O núcleo da conspiração, no Rio de Janeiro e São Paulo, desdenhava Mourão, por voluntarioso e megalomaníaco. E o governo Goulart, informado de sua movimentação, não deu importância, era um general fanfarrão. Mourão não perdeu sequer o comando. Transferido para São Paulo, seguiu conspirando, depois para Minas de onde deflagrou o golpe, para surpresa do núcleo da conspiração.

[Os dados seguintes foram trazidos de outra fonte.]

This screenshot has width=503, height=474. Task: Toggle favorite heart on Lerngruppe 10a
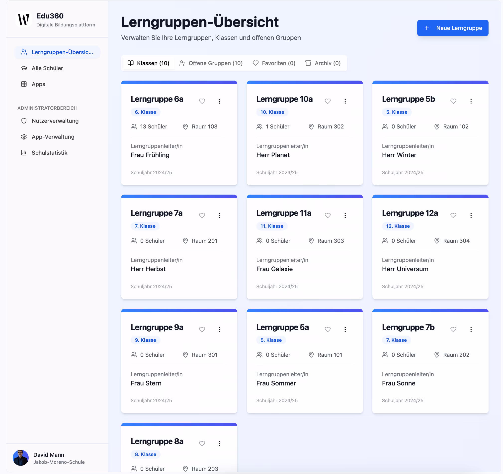tap(328, 101)
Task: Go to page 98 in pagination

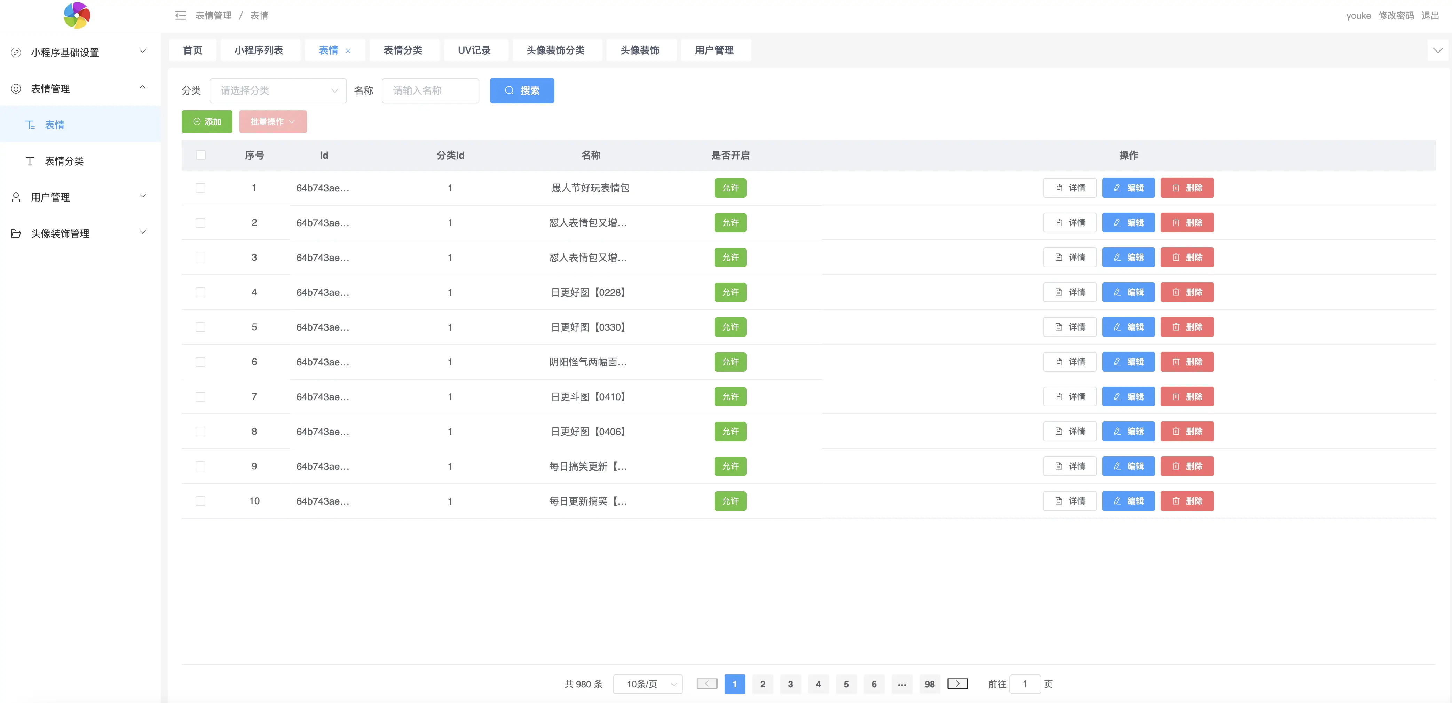Action: (929, 684)
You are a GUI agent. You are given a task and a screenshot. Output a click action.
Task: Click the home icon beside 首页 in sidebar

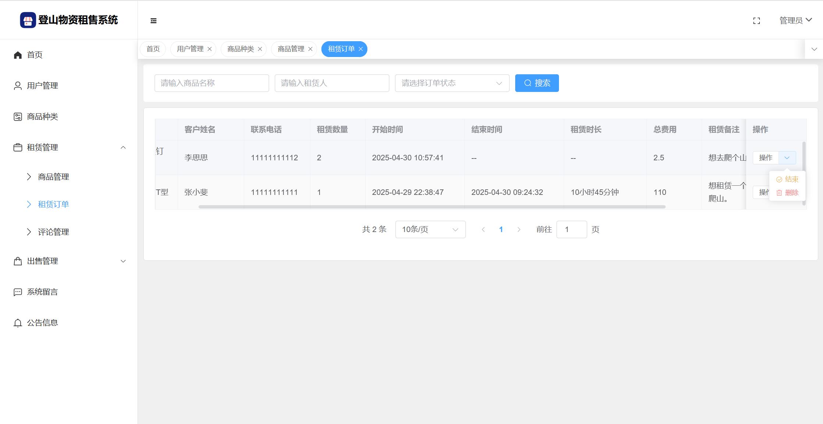tap(18, 55)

Diz a lenda que quando ele chegou com seus soldados ao Rio, onde estava instalado o QG do golpe, era madrugada e foi recebido pelo general Costa e Silva, de cuecas, que o tranquilizou. Estava tudo sob controle, ele podia tomar uma Coca Cola e ir descansar.
Escanteado, Mourão foi um dos primeiros dissidentes do movimento de 1964. Morreu amargurado porque a censura impedia de publicar suas corrosivas memórias.
Antônio Hamilton, o atual Mourão, salvo engano, tem origem como conspirador também em Santa Maria, onde promoveu uma homenagem ao coronel Brilhante Ustra, torturador carimbado, em 2014, em grosseira afronta à presidente Dilma Roussef, constitucionalmente comandante-em-chefe das Forças Armadas do Brasil. Em todo caso, foi no Sul.
Perdeu o comando de uma tropa, ganhou o controle de um orçamento em Brasilia. E agora ressurge promovido pela maçonaria e apoiado pelos chefes maiores. Não sabemos, nós que nos informamos pela imprensa, a extensão da conspiração em que ele está metido.
É provável que ele esteja à margem do núcleo duro da conspiração e, como o primeiro Mourão, seja descartado no primeiro momento. O certo é que ele colocou o golpe militar na rua.
A ironia é que podem golpear a democracia derrubando um presidente ilegítimo como Temer e fechando um Congresso corrompido como esse comandado por Maia.
Aos democratas, talvez, reste ter que defendê-los para salvar a constituição.
A história se repete como farsa. Aí está o Brasil que não deixa o velho Marx mentir.